There is no shortage either of weaponry stockpiled in Syrian army camps, or of enthusi­astic opposition groups eager to take on the powerful military, despite the latter's infinite superiority. The latest armed group to an­nounce its formation is the Turkey-based Syrian Rebels Front, which says that it has no fewer than 12,000 fighters under its command. The leaders of the new faction said that they were acting in response to the Arab and inter­national failure to end the regime's crime.

The inability of Syrian opposition groups to unite on a common strategy will allow the Assad government to continue its policy of cracking down on dissent, while paying lip-service to the Annan peace plan and moves towards political reform. Clear divisions still separate groups inside and outside the country, as do political differences among the various factions on issues of representation.

The staunchly Alawite Damascus regime takes comfort from this disarray; for it means that there is no clear political programme for a post-Assad era. So, while large numbers of Syrians are prepared to take to the streets and risk their lives in the name of "change", millions more are reluctant to sign up to a process that offers the prospect, at best, of a political vacuum.

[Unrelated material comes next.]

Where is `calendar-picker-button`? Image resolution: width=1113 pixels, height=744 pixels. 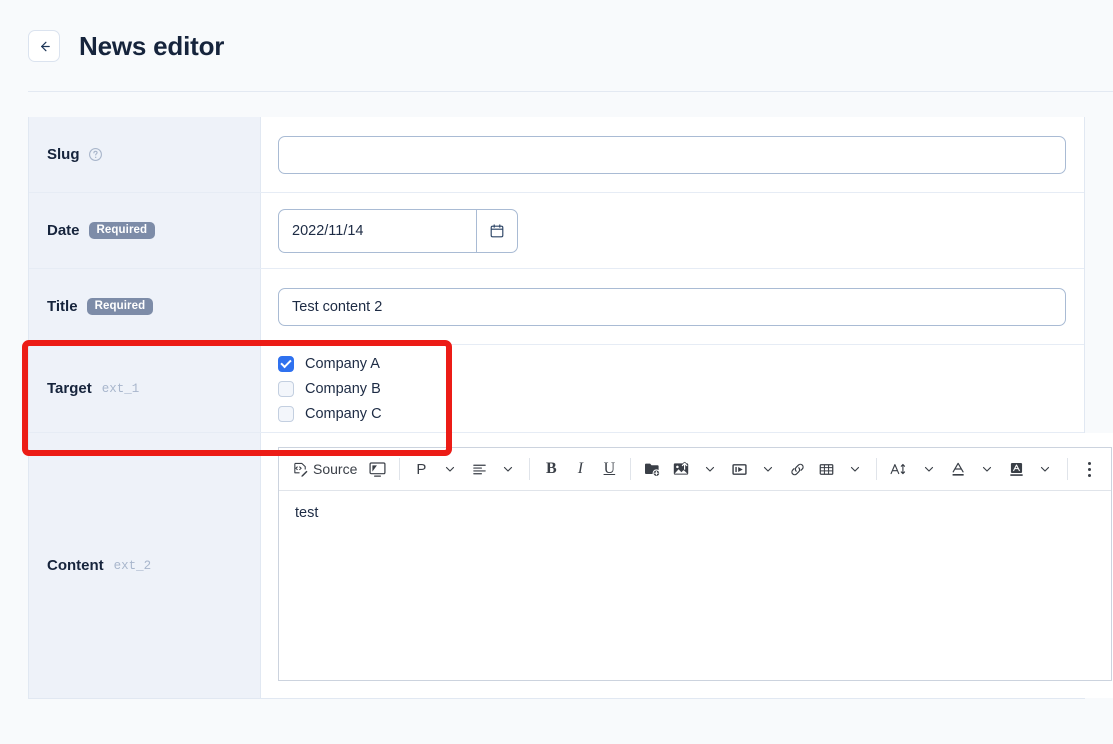
calendar-picker-button is located at coordinates (497, 230).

In particular, supporters of the current regime and the Alawite community as a whole (with Christians and other minorities) want to know whether their rights to live freely in Syria would be guaranteed after regime change; for unless and until a clear vision of a future Syria can be presented to them, they are likely to opt for the status quo -- thus allowing President Assad to keep on playing for time.

The Syrian government still draws comfort from the backing it receives from China and Russia. Any hopes that Russia's support might be tempered by pressure from the Russian Orthodox Church, fearful over the fate of Syrian Christians, have faded. Church leaders have again said that the prospect of an Islamic fundamentalist takeover of Syria represents a greater danger to Christians there than the continuation of the current administration.

So Syrian Christians have little choice but to sit anxiously on the fence while the brutal civil and sectarian conflict is played out before their eyes. Until they see a clear sign of the advantage of moving one way or the other, they are likely to be too fearful to budge.